Format the records from the first line through the line containing "I will point(996,460)." as a JSON list of strings, one string per line, and skip any blank lines.
··· EXERCISE INPUT ···
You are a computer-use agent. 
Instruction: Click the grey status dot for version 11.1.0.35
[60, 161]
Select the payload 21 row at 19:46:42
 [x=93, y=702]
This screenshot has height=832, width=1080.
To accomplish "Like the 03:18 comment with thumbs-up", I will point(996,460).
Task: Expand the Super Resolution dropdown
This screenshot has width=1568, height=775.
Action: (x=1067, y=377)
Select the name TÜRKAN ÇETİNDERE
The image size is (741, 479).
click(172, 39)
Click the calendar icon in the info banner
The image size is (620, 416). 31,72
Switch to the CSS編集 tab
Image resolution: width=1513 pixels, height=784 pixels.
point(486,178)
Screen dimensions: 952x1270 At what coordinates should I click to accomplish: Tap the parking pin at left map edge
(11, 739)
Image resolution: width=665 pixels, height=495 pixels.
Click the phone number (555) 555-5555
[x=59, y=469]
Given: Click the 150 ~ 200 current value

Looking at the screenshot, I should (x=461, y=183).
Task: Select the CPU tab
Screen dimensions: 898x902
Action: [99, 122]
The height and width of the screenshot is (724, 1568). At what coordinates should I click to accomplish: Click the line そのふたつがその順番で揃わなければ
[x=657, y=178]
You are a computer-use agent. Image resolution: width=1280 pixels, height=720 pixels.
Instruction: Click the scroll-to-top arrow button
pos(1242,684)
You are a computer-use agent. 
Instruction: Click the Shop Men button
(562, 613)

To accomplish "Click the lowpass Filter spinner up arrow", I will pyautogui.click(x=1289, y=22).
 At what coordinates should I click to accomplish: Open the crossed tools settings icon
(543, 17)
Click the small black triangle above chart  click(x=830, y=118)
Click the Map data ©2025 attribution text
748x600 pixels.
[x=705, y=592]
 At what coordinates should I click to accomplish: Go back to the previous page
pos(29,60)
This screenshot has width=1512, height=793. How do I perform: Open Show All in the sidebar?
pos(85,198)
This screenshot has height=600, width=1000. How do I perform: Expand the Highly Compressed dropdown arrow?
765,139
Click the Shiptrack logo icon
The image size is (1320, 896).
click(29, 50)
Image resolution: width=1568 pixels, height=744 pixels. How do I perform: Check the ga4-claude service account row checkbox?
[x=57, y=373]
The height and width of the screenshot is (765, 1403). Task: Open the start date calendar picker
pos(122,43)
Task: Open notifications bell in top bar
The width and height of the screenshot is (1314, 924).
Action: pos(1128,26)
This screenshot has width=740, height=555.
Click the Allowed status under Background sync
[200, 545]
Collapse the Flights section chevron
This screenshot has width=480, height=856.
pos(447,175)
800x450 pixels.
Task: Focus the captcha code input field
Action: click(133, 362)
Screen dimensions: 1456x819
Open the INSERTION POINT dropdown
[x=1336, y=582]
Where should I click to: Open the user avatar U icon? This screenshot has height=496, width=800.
···
### CORRECT OUTPUT:
[
  "You are a computer-use agent. ",
  "Instruction: Click the grey status dot for version 11.1.0.35",
  "[60, 161]",
  "Select the payload 21 row at 19:46:42",
  " [x=93, y=702]",
  "This screenshot has height=832, width=1080.",
  "To accomplish \"Like the 03:18 comment with thumbs-up\", I will point(996,460)."
]